Le ministre de l’Information : les preuves matérielles des attaques armées parlent plus fort que les démentis
AKP Phnom Penh, le 7 août 2026 —
Le ministre cambodgien de l’Information, Neth Pheaktra, a déclaré que les preuves matérielles des attaques armées menées par l’armée thaïlandaise sur le territoire cambodgien demeuraient irréfutables et continuaient d’attester de la réalité du conflit, malgré les déclarations rejetant ou niant ces incidents.
Dans un autre message diffusé le 7 août sur son compte Facebook personnel, le ministre a affirmé que la vérité ne pouvait être effacée, les preuves tangibles des attaques parlant d’elles-mêmes.

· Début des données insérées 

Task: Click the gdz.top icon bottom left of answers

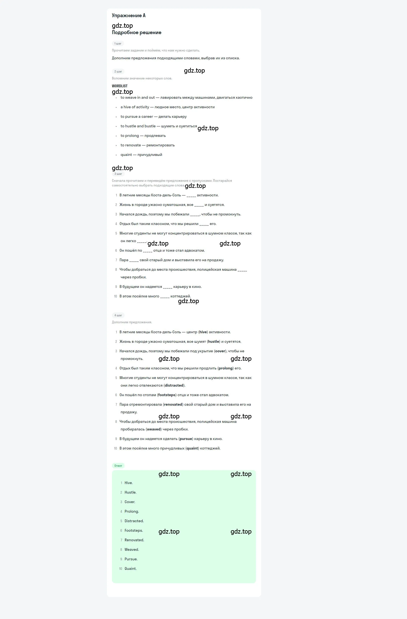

Il a notamment évoqué les cratères laissés par les frappes aériennes menées par des chasseurs F-16 et Gripen, les restes de bombes à sous-munitions et d’autres munitions, les dégâts causés aux temples anciens du Cambodge, notamment le Temple de Preah Vihéar, inscrit au patrimoine mondial de l’UNESCO, et le Temple de Ta Krabey, ainsi que les habitations et les biens civils détruits lors des attaques. Il a également cité les morts et les blessés parmi les civils comme autant d’éléments de preuve qui, selon lui, ne peuvent être effacés par de simples discours.
Selon Neth Pheaktra, des photographies et d’autres éléments de documentation attestent également du pillage des biens de civils cambodgiens, de l’installation de conteneurs et de barbelés, du blocage de routes ainsi que de tentatives de créer un fait accompli dans les zones contestées, autant d’éléments qui illustrent les conséquences du recours à la force armée.
Le ministre a souligné que, si les récits pouvaient être contestés, les preuves matérielles des destructions demeuraient. Les cratères de bombes, les bâtiments endommagés et le coût humain du conflit, a-t-il dit, ne peuvent être effacés par la propagande ou par des déclarations de dénégation.
Il a appelé à préserver, documenter, vérifier et présenter l’ensemble des preuves à la communauté internationale afin de protéger la vérité, de garantir la reddition de comptes et d’empêcher que le recours à la force ne serve à créer de nouvelles réalités sur le terrain au mépris du droit international.
Neth Pheaktra a conclu en affirmant que la vérité repose en définitive sur les preuves, se disant convaincu que la communauté internationale tirera ses propres conclusions à partir des faits présentés.